Early last month Ann Clark forwarded me an article titled “Colorado’s San Luis Valley’s Drought.” The subhead read “Ground Water Conservation Works, Hopefully.” Clark is a retired agronomy professor from Ontario’s Guelph University. Clark’s comment, which appeared online on the Canadian Public Radio website, read, “This is a rather remarkable but perhaps inevitable development now taking place in Colorado. A given farmer signs up to permanently take their land out of production to save the water to allow others to farm. (The signed) agreement is permanent – passing to whomever buys the land in future.” I’ll try to hit the high spots of this CPR story, then follow with several of my own comments.
The article read “A 150-year-old San Luis Valley farm stops growing food to save a shrinking water supply. It might be the first deal of its kind in the country.” In this article, author Michael Elizabeth Sakas wrote that the fields would usually be green in early summer, grown lush on a supply of millions of gallons of groundwater pumped to the surface – but now, the fields are brown, cracked and dry. She explained that farmers across the San Luis Valley face a deadline: Their underground water source is drying up from a combination of overuse and a decades-long drought driven by climate change. To restore a balance of supply and demand, farmers across the valley need to drastically cut how much water they pump out of the ground, according to the Colorado Division of Water Resources. If they don’t, the state has threatened to step in and shut off hundreds of wells, which local water managers said would devastate the valley’s ag-driven economy.

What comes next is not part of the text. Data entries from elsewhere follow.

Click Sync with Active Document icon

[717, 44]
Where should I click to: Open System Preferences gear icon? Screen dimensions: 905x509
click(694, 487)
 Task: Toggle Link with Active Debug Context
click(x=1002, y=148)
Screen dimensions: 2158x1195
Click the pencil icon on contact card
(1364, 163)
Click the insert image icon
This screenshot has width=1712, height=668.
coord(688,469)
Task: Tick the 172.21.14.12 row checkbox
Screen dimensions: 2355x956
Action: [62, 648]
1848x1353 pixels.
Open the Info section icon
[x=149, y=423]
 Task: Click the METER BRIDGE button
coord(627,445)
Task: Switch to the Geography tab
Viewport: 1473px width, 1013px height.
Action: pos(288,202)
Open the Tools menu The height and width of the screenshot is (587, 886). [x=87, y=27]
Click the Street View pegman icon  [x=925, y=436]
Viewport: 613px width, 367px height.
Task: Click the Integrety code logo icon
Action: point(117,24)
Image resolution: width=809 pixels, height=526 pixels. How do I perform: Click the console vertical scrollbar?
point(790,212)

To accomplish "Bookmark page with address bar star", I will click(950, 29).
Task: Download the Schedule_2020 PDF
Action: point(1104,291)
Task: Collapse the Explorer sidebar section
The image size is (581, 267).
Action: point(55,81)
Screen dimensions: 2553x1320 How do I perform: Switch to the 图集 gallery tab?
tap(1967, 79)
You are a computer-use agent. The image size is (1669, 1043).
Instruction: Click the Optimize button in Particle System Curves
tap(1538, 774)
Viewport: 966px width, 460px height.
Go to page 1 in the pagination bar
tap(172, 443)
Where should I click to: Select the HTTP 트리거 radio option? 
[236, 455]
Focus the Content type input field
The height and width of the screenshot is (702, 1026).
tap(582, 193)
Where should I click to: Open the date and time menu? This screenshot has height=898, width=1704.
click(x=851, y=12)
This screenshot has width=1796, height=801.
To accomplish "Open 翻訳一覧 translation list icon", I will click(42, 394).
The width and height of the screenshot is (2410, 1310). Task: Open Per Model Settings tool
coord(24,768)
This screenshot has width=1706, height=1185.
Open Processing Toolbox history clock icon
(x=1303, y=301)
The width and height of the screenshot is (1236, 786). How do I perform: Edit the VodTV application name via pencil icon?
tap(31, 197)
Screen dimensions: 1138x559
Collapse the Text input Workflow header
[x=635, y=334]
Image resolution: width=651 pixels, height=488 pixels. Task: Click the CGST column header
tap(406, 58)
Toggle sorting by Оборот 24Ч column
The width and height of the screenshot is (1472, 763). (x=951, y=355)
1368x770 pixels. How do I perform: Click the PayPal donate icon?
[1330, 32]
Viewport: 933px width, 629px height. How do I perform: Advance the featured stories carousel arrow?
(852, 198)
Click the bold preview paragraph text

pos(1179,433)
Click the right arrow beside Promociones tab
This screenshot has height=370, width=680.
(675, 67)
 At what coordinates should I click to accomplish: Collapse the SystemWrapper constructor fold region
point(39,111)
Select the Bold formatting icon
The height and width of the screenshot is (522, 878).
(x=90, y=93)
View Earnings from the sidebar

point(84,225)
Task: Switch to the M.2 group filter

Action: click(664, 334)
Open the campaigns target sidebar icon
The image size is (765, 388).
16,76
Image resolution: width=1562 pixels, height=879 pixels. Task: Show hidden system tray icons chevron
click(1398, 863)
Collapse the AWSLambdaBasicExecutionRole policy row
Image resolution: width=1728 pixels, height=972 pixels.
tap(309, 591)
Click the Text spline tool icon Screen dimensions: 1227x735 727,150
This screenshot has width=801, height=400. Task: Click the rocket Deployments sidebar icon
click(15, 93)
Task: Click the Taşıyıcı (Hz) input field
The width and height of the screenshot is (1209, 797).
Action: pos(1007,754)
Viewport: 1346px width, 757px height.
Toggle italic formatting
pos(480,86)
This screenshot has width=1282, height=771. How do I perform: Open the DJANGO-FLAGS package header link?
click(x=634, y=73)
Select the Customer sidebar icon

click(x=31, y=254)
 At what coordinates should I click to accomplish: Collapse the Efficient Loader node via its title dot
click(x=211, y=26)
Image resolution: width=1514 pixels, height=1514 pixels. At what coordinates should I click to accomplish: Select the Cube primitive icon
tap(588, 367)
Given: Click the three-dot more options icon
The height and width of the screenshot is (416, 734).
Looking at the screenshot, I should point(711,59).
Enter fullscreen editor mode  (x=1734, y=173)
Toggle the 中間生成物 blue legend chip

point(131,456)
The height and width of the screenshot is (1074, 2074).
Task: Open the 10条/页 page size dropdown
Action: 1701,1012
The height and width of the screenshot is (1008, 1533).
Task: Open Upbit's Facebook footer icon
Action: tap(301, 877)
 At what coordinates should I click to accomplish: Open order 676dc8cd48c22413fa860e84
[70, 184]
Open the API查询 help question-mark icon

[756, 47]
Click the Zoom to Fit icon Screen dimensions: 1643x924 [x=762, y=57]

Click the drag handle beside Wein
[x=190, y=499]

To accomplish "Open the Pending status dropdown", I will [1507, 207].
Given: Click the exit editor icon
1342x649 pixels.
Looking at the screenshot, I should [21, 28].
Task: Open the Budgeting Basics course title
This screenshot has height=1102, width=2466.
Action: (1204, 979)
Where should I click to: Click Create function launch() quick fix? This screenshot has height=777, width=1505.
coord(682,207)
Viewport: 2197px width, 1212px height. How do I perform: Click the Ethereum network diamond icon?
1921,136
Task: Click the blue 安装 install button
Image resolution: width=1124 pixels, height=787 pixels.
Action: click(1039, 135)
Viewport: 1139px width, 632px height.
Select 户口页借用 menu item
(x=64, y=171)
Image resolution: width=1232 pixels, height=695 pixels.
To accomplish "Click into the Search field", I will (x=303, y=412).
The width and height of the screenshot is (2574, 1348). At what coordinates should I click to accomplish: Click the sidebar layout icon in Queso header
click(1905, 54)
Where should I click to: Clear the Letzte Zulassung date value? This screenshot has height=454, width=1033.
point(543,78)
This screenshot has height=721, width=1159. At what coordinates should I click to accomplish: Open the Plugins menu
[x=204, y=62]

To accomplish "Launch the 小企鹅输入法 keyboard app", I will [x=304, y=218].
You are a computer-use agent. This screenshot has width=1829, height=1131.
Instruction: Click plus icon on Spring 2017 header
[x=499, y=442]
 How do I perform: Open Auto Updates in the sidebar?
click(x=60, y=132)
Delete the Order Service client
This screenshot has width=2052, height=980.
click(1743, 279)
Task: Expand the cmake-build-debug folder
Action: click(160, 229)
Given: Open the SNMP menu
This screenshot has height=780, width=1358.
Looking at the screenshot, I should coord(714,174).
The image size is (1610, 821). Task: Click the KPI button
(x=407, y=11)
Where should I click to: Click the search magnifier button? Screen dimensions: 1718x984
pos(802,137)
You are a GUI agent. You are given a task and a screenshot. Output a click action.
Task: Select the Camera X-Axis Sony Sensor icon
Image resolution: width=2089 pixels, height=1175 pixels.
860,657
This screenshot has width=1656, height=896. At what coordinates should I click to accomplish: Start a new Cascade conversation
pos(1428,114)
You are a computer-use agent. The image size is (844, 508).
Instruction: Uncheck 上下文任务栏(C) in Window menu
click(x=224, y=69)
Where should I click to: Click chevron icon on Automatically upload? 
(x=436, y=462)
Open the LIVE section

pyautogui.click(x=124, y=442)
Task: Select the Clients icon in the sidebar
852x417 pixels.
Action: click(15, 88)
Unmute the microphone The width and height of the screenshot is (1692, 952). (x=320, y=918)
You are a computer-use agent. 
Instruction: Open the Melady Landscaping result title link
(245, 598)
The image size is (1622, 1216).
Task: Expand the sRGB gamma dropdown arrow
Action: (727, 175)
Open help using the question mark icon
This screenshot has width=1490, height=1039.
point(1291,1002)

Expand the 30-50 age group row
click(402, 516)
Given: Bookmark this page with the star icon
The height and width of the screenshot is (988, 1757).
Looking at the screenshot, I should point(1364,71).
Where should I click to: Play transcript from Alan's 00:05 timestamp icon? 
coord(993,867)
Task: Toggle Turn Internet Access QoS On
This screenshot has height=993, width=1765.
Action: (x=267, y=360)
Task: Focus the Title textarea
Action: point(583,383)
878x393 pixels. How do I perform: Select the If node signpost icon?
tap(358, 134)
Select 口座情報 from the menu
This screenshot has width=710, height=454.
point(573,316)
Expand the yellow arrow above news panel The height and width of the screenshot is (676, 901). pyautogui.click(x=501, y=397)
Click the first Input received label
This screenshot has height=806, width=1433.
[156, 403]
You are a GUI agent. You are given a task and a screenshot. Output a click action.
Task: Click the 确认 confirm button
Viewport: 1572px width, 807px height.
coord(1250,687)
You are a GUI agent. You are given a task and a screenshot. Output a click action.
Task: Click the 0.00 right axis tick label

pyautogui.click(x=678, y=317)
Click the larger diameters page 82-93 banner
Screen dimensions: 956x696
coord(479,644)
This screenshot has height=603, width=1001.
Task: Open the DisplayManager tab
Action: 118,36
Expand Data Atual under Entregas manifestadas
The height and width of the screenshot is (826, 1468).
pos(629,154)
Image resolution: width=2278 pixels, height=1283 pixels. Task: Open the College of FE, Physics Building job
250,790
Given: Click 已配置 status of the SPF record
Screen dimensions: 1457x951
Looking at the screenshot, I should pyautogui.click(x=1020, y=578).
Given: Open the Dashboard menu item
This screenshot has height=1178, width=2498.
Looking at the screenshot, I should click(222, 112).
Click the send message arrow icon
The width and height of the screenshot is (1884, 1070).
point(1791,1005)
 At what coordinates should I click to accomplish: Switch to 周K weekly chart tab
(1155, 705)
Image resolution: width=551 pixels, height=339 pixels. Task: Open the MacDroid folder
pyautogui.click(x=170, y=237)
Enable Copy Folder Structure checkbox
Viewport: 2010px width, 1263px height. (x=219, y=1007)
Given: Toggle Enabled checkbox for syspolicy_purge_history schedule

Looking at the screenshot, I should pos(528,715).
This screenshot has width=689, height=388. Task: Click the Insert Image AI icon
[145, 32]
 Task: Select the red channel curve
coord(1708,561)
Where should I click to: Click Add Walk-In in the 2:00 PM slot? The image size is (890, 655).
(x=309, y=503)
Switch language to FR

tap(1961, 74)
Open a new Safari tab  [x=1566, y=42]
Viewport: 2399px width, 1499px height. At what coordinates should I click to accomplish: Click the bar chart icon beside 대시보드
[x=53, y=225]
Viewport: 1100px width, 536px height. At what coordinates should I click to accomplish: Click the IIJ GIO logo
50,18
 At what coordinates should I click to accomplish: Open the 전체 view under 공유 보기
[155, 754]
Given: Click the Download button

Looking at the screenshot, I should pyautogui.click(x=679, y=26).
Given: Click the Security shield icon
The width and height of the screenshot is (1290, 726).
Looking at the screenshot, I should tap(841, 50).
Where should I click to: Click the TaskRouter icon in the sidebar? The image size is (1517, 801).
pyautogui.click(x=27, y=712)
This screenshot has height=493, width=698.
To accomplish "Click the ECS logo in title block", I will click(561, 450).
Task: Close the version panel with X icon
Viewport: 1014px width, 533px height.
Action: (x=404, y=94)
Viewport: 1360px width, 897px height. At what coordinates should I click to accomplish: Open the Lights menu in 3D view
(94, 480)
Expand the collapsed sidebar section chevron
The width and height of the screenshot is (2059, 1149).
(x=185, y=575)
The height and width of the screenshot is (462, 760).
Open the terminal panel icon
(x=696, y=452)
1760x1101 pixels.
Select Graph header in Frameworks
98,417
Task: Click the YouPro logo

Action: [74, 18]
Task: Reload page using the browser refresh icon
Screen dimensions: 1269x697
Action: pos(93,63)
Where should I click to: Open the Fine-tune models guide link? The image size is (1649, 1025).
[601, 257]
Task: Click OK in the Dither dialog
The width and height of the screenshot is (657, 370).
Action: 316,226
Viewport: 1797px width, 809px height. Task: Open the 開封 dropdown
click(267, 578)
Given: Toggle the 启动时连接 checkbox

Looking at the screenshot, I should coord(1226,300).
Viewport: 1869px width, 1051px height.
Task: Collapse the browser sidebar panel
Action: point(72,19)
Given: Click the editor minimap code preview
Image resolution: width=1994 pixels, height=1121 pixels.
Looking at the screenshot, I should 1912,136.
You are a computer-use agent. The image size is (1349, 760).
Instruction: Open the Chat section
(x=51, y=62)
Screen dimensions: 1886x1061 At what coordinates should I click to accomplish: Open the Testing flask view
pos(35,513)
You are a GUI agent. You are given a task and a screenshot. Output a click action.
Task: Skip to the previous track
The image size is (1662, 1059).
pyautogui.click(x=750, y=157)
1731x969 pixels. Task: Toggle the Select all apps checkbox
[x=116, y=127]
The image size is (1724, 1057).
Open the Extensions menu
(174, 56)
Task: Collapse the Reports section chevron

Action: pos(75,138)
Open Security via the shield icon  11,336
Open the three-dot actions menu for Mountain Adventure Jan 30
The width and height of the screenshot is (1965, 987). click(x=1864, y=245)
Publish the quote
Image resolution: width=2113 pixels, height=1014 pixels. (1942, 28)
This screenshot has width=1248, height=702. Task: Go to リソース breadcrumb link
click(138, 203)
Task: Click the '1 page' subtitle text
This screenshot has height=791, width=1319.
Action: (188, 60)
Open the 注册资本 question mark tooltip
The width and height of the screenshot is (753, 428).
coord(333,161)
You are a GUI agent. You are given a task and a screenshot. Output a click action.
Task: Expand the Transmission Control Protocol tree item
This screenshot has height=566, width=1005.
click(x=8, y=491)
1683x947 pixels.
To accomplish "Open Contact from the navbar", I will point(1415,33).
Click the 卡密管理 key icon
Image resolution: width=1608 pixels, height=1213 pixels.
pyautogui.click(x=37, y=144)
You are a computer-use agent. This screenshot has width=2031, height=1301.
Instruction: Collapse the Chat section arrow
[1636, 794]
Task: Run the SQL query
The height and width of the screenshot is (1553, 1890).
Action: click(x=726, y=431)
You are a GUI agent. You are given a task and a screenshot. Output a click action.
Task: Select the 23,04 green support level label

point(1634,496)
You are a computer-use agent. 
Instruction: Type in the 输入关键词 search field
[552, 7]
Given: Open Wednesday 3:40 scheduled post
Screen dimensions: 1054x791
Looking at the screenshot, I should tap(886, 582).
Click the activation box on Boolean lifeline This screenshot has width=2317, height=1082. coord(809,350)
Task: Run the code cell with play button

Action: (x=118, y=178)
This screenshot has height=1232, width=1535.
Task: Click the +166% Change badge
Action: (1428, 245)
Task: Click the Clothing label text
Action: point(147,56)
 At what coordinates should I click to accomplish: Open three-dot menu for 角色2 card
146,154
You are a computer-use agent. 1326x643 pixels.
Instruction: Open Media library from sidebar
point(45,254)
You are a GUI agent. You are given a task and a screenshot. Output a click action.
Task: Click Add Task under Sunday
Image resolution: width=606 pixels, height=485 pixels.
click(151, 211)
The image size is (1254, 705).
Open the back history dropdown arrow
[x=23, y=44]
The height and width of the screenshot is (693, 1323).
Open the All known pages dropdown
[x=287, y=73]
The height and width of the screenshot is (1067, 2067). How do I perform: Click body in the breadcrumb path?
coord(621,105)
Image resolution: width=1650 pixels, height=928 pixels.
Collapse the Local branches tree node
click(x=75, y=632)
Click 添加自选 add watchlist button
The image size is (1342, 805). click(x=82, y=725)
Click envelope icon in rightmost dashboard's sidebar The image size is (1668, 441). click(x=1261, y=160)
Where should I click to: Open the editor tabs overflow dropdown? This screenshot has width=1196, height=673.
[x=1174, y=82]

In the CPR article Sarah Parmar, director of conservation with Colorado Open Lands, a nonprofit that works to protect land from development, examined the brittle ground and recounted her first visit to this farm during summer 2021. “The farmer had a mix of peas and oats that he was growing, and they were up to his waist,” Parmar said. “It’s definitely a very productive farm.” She said that no food grows there now. The farmer has stopped watering these 1,800 acres. Instead, he’s working with Parmar on a deal to leave that water alone to save the area’s shrinking groundwater supply and keep other farms in operation.
The farmer is on the verge of signing a contract with Parmar to permanently end the use of his water rights to grow food here, and that rule would apply to any future owner of the property. Parmar called the agreement a groundwater conservation easement – and said it could be the first of its kind in the country.
Conservation easements are legal arrangements that typically aim to protect a farm by tying the land and its water rights together so it can’t be divided up and turned into a housing development. In this case, Parmar said the groundwater conservation easement means changing the property’s use to provide a more regional public benefit (i.e., the greater good). Once the agreement is signed, the farmer – who wishes to maintain anonymity while all this legal paperwork is taking place – plans to sell the land to the Rio Grande Water Conservation District, which will work to revegetate the acres with native plants (which require a fraction of the water formerly sopped up peas, oats and alfalfa – the real water guzzler).
This part of Colorado (San Luis Valley) is very dry. Although Sakas’s article didn’t list the annual precipitation statistic, I’m personally acquainted with the Denver/Fort Collins area about 200 miles northeast of the Rio Grande Water District. Those metropolitan areas receive about 10 – 11 inches rainfall equivalent – a lot of it in the form of snow. The vast majority of that state’s agricultural water comes from deep wells. That state’s dairy industry continues to grow largely on the largesse of Mother Nature’s deep well water supply, which is stored hundreds of feet underfoot in the Ogalalla Aquifer.
There are several definitions of the term “dry land farming.” Most of them center on the idea that one year’s precipitation won’t supply enough rainfall to support the crops that the farmer had in mind. So the farmer harvests a crop every other year. The idea here is that vegetation growing during the fallow year must have the soil structure makeup to store what meager rainfall it receives.
The best example of this I encountered long distance as I arranged to purchase organic canola seed, with the idea that oil would be pressed from this brassica grain related to cabbage, cauliflower, etc. The resulting oil we made into biodiesel, and the mash was organic canola meal, a protein supplement for organic livestock. In 2005 I tracked down an organic canola and wheat farmer in southern Saskatchewan named Curtis Hennings. He explained that with only 15 inches annual precipitation – most of his neighbors are irrigating from deep wells – he gets a crop of wheat and/or canola every year.
He said that his rotation consists of canola, fallow, wheat, fallow, with clover interseeded with the wheat. Henning explained that even though his neighbors harvest more grain per acre than he does, on average, his production costs per ton are less than theirs. He said his organic matter (OM) runs in the 3% – 3.5% range while his neighbors’ are half that. Let’s recall here that each 1% increase in OM increases the soil’s moisture storage capacity by about 16,000 – 18,000 gallons/acre. He also told me that the deeper wells go down, the greater the likelihood of different salts entering the water supply. Maybe this is why at some locations with deep well pivot irrigation pronghorn antelope can be seen grazing just outside dark-green disks of alfalfa. Perhaps the sage brush and other native species don’t taste quite as salty.